** DATA follows **
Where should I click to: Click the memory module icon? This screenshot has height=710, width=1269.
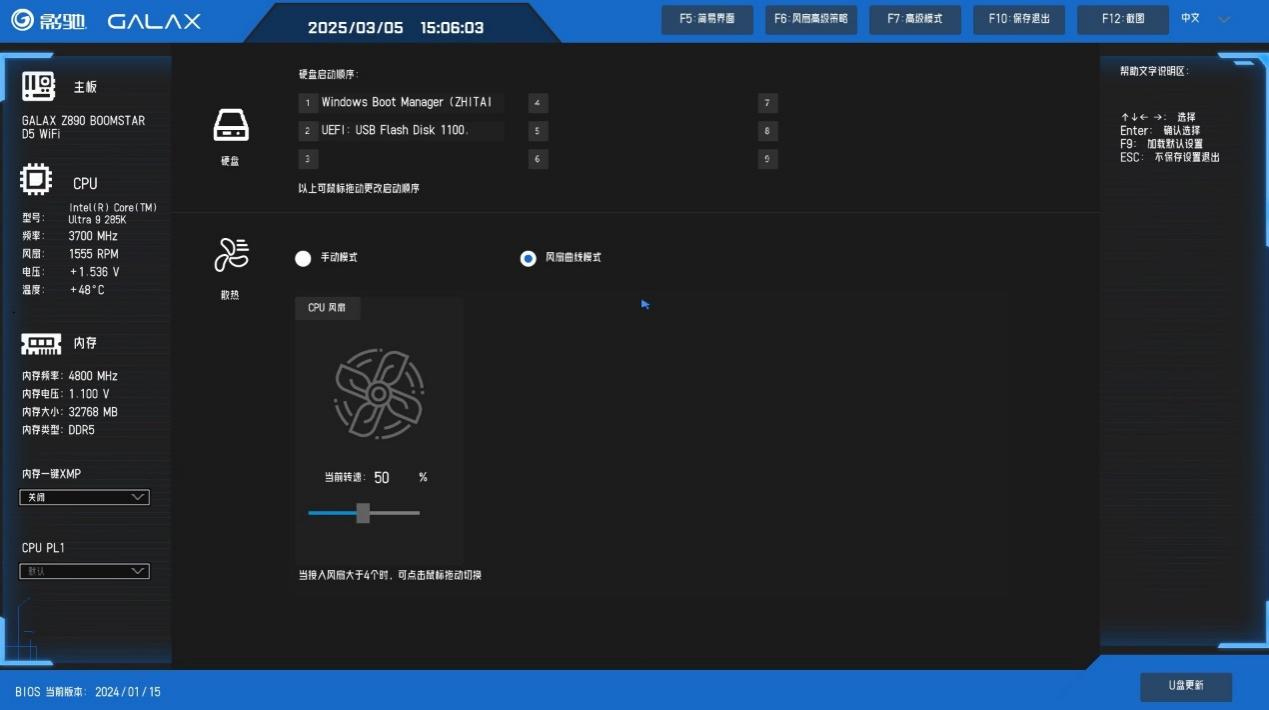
** End of DATA **
** DATA follows **
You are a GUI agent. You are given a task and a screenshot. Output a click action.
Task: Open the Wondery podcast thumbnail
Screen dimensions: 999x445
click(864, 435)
** End of DATA **
** DATA follows **
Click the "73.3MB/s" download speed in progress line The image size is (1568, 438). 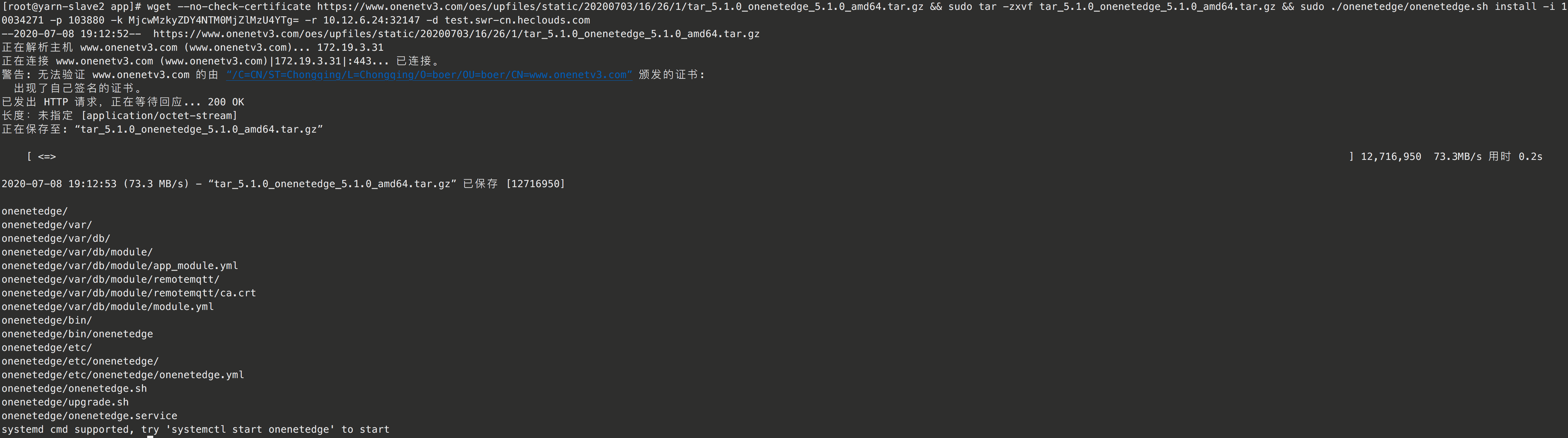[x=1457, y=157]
** End of DATA **
• _WORK TASK_
Nothing but a number is expected here: the number of lines above that hold the word "screenshot".

• _ANSWER FOR THE TASK_
2